Editorial

Pedro Sánchez saves the umpteenth match-up in Congress

Spanish Prime Minister Pedro Sánchez laughs with First Vice President María Jesús Montero in Congress.
08/10/2025
2 min

What in the morning seemed like it would be a via crucis for the PSOE has ended up being, after several twists of the script, a new parliamentary victory for Pedro Sánchez, who once again demonstrates that he is a true specialist in political survival in the most difficult conditions. In this case, the novelty is that the party that saved Sánchez was neither ERC nor Junts, but Podemos, which had threatened to overturn both the arms embargo on Israel and the mobility law. Finally, it voted in favor of the arms embargo and abstained on the mobility law, and Sánchez was able to save the match ball.

What is striking is the case of the mobility law, on whose approval a package of European funds worth 10 billion euros depended. Just when it seemed that Podemos had opted for one cold and one hot, that is, saving one bill to shoot down the second, it has emerged that a PP deputy was in Mexico on a honeymoon and unable to vote. The devilish parliamentary arithmetic then facilitated a victory for Sánchez and his partners by just one vote, considering that Podemos was aligned with the PP and Vox. Podemos then decided to change its mind and abstain in exchange for a commitment on El Prat airport that, according to the Spanish government, represents no practical change. The expansion will still be carried out on schedule.

In any case, Wednesday's session in Congress highlights two things. On the one hand, the fragility of the Sánchez government and the difficulty it faces every time it attempts to approve a legal initiative. And on the other hand, there's the difficulty that groups like Podemos and Junts, which threaten day in and day out to overthrow Sánchez, have in implementing a real and sustained policy of saying no to everything, which is the only thing that would truly jeopardize the continuity of the executive. This is because the PSOE is skilled enough to present initiatives that, if defeated, would entail a high cost for both Podemos and Junts.

The case of the arms embargo on Israel is paradigmatic. How could we justify to his electorate the rejection of this initiative as insufficient, when Pedro Sánchez is one of the international leaders who has shown himself most committed to the situation in Gaza and one of the most critical of Benjamin Netanyahu? Podemos has experienced a similar situation to that of Junts when it rejected a bill that included pension increases or transport subsidies.

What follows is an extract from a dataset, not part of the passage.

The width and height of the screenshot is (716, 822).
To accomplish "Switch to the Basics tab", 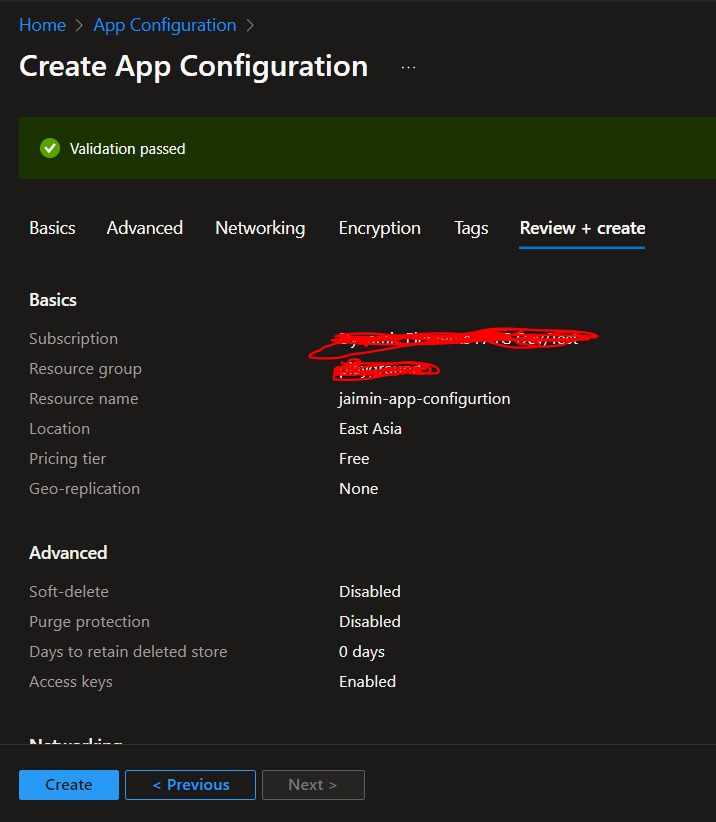I will coord(52,228).
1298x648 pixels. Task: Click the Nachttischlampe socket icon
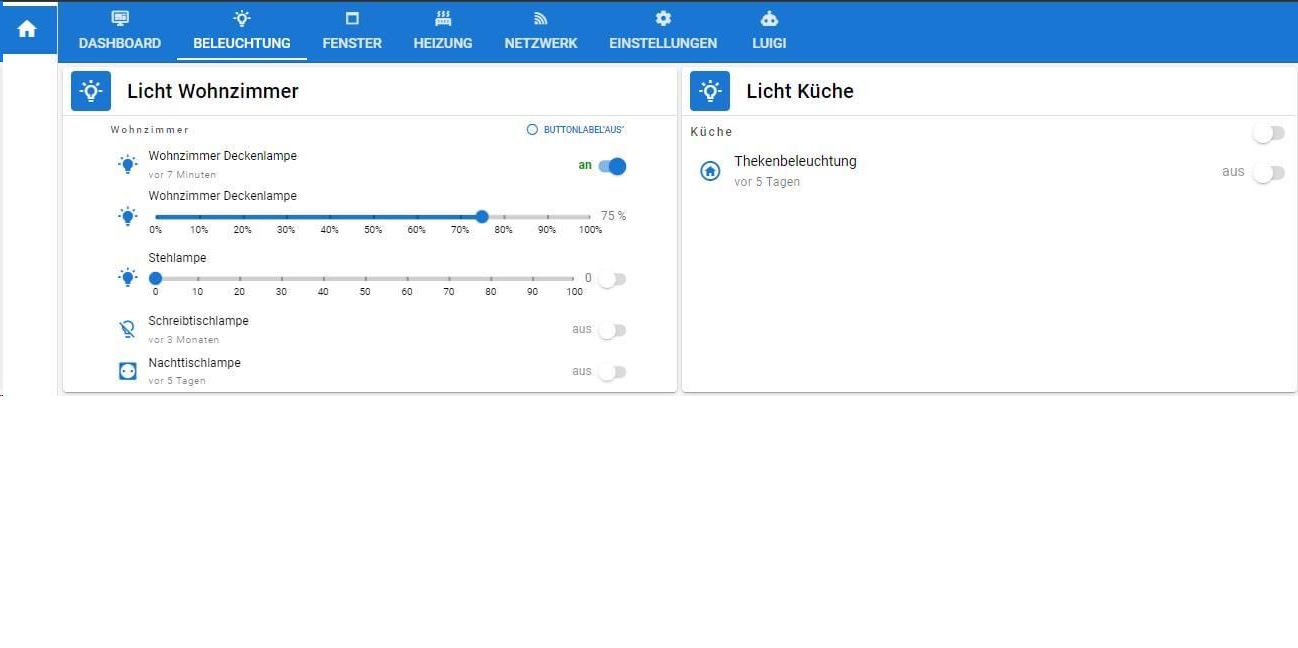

This is the way Pedro Sánchez has found to survive politically in Congress: presenting initiatives that have broad social consensus or that represent economic gains for some sector. In fact, with this strategy, he even manages to wear down the PP, which is often forced to vote against social measures that affect its own voters. As if that weren't enough, the day was capped off by the government crisis in Andalusia over the breast cancer screening scandal, something that further soured Alberto Núñez Feijóo's day.